Well there was a barrack there where there were, they dried this ah, ah, ah, brick. They made brick and they dried them in a barrack and that means that the walls were open because the bricks needed air. So the only thing we had is a roof over, over our head and the ground was ah, dirt, dirt ground. And that's where we put down whatever we had because right from home already they told us to take a ah, well it wasn't a suitcase, we didn't have, I didn't own a suitcase, ah, take a sheet and, and, and tie in it uh, whatever, your belongings, whatever, and that's with what we came to Beregszasz.

What did you take?

Well, ah, I, I, I didn't much really ah, ah, I had an extra suit and my, my mostly, my worldly possession was my tefillin. Because I was just Bar Mitzvahed a year ago and I ah, I think that was my most possession, what I hate I lost.

Ah, let me step back for a second. You, you were twenty years old at this point?

At this point, I was 18.

In 1944?

`44.

And you took tefillin?

Oh yeah.

Phylacteries?

Oh yeah.

What did you parents take?

Oh, they took, they took again tallit and tefillin and, and we davened in the barrack there, in the barrack there we davened and I never seen such a davening, what happened in the ghetto. In the ghetto, what happened ah, we were crying and everybody was crying. There were more crying than davening and there were a few people that really, who wasn't that religious before and they came to daven and I remember the Rabbi said that the ladies, by us in the religious community, when they get married they cut their hair off. And they wear a sheitel, a wig. And there were not many, my mother had her hair cut off ah, when she got married but there were few and the Rabbi said everybody, everybody did and we davened there and what happened there, going and its, it was like on a funeral. It was like on a funeral when you went. That's the way this ghetto looked all together.

What did you think or what did you or your family think was going to happen?

Well, the only thing, the only thing we knew, they gonna take us and we will have to work in a factory or whatever and those who will work will get to eat and we'll ah, survive ah, the war and so forth. That was our knowledge.

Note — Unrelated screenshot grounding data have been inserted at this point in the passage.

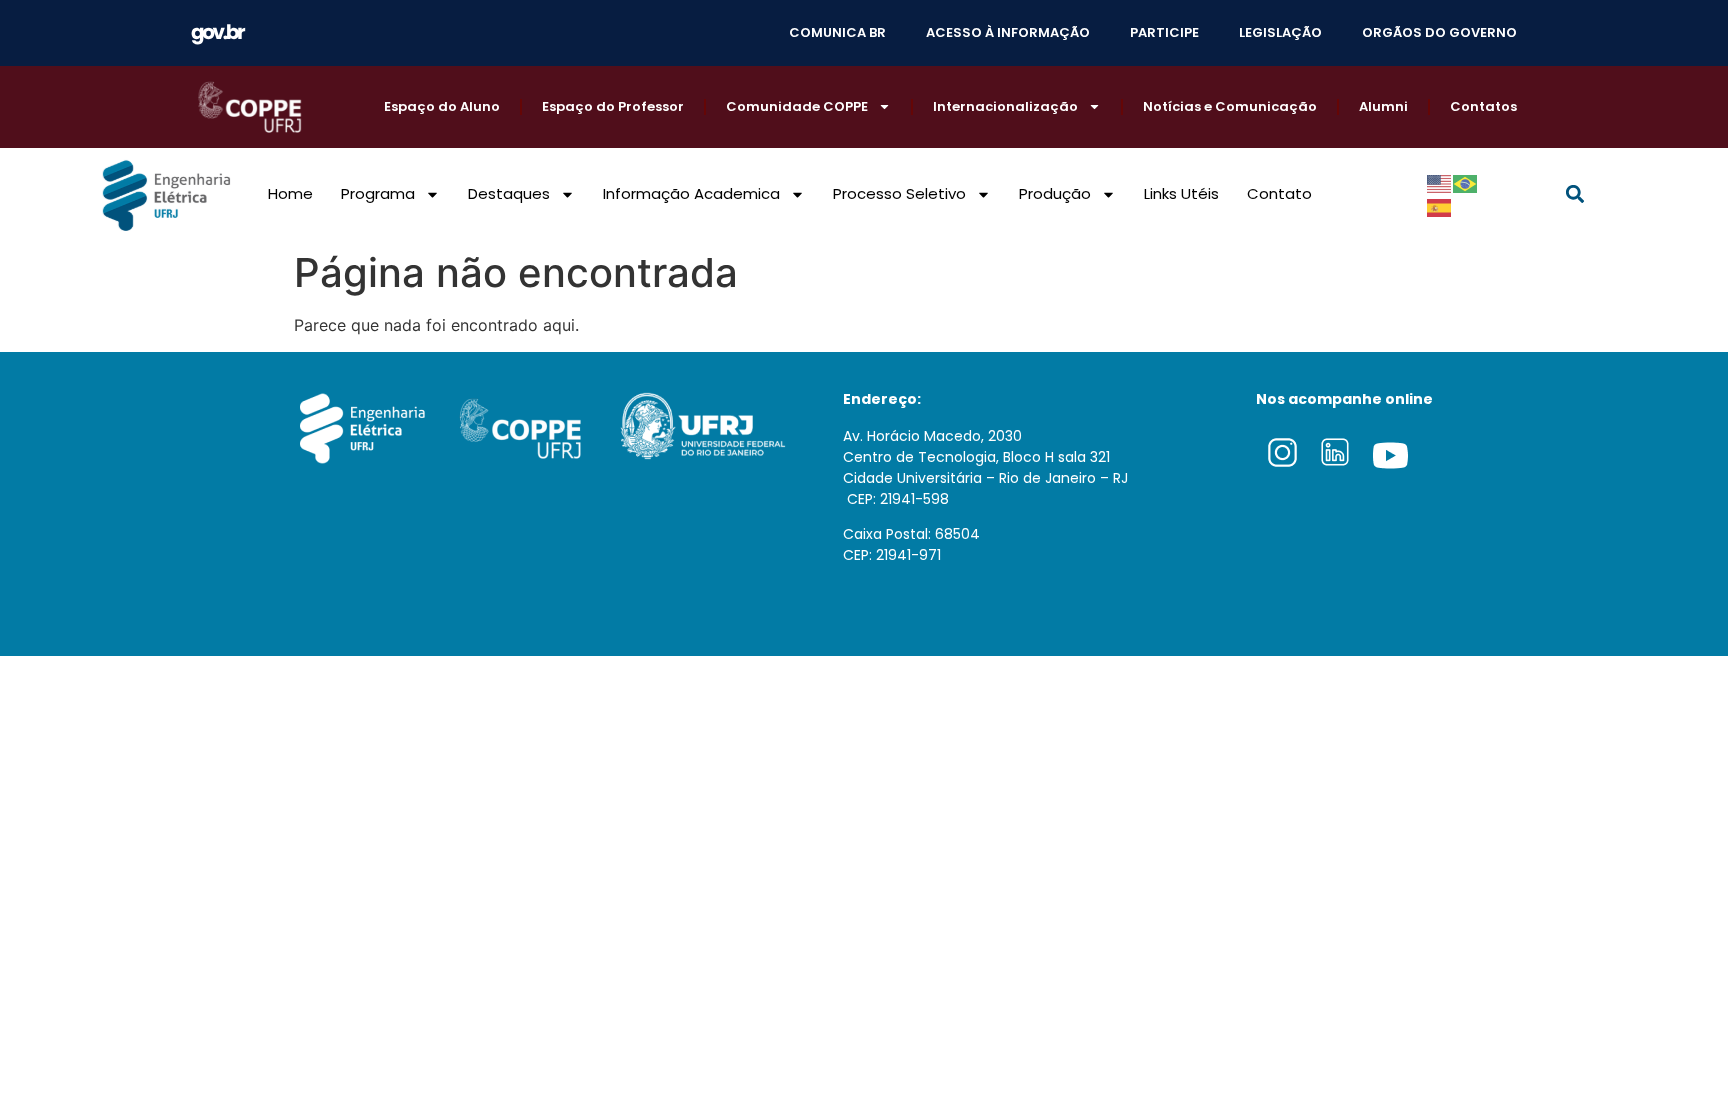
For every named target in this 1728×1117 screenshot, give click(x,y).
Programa (378, 193)
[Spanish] (1440, 206)
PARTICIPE (1164, 32)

Was your grandmother with you?

Nah, my grandmother yes, my grandmother was with me, my grandmother was with me and she was in that, in that ah, ah, barrack, barrack 3, Beregszasz and she had a lot of pain already. A lot, a lot of pain, she was crying during the night and ah, she keep, kept awake people. But nobody said anything. Nobody said. They know her, they know her and she didn't know what's happening. And if I, when... I helped her on the cattle car, in Beregszasz to Auschwitz.

Before you tell be about that, how long were you in Beregszasz?

In Beregszasz we were six weeks.

So you slept on the ground...

For six weeks.

Six weeks?

Six weeks. Six weeks. Six weeks. Now I was with the last transport. There were four transports from Beregszasz. Some were there three weeks, I was with the last. I was there six weeks.

And what did you do for six weeks in Beregszasz?

For six weeks during the days there we didn't, there wasn't, now, I remember one day ah, we...they took us into Beregszasz to the Shul. And our job was to sort. They had already Jewish clothes there, everything. Our job was to sort the sizes. Men's suits in one bundle and this were from Jewish people and ah, shirts and everything had to be sorted according to sizes. And this is from the Jews from Beregszasz whom they took to the ghetto into Beregszasz.

This was daily work for you?

Well this didn't last but maybe two weeks. And after ah, after that some people went to the kitchen and ah, ah, but there wasn't much work done in the ghetto.

And you were still guarded by Hungarians?

By Hungarians, yes.

And the Germans, were they visible?

The Germans, the office was ran by Germans.